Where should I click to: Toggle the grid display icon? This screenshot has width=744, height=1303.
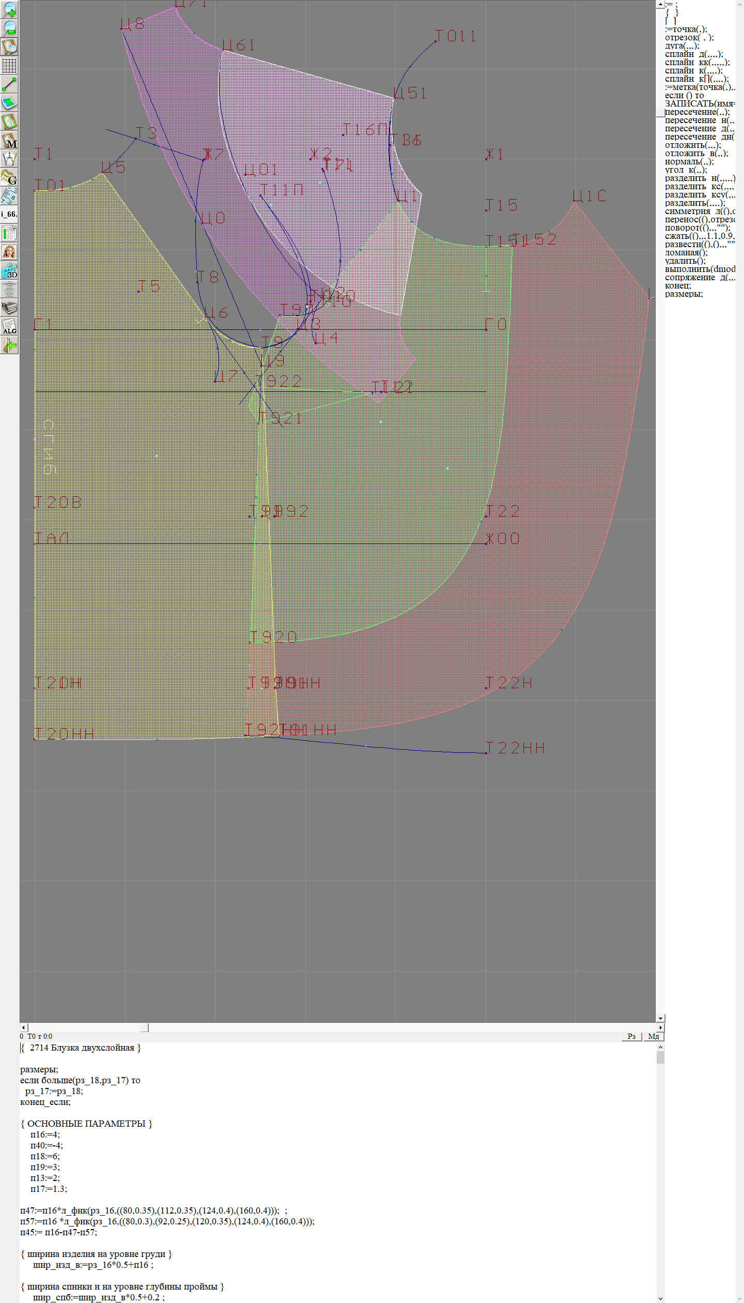point(9,66)
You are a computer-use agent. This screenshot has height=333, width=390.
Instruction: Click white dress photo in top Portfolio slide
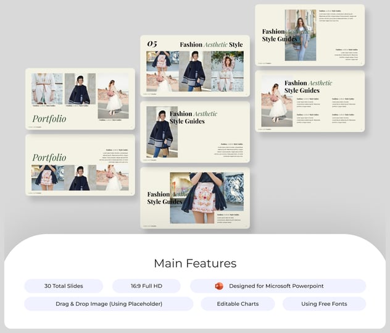113,96
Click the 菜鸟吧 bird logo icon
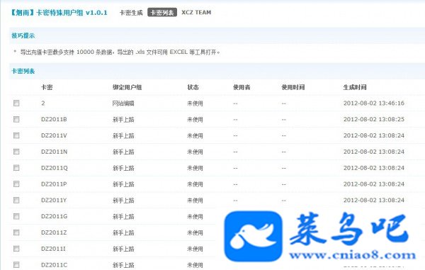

#### REQUIREMENT
Reproduce nothing but the lines from the line containing "Instruction: Click white" through the last line of the data above, exactly as written and without pictures.

#### OUTPUT FOR THIS EXERCISE
Instruction: Click white dress photo in top Portfolio slide
113,96
Click the 菜鸟吧 bird logo icon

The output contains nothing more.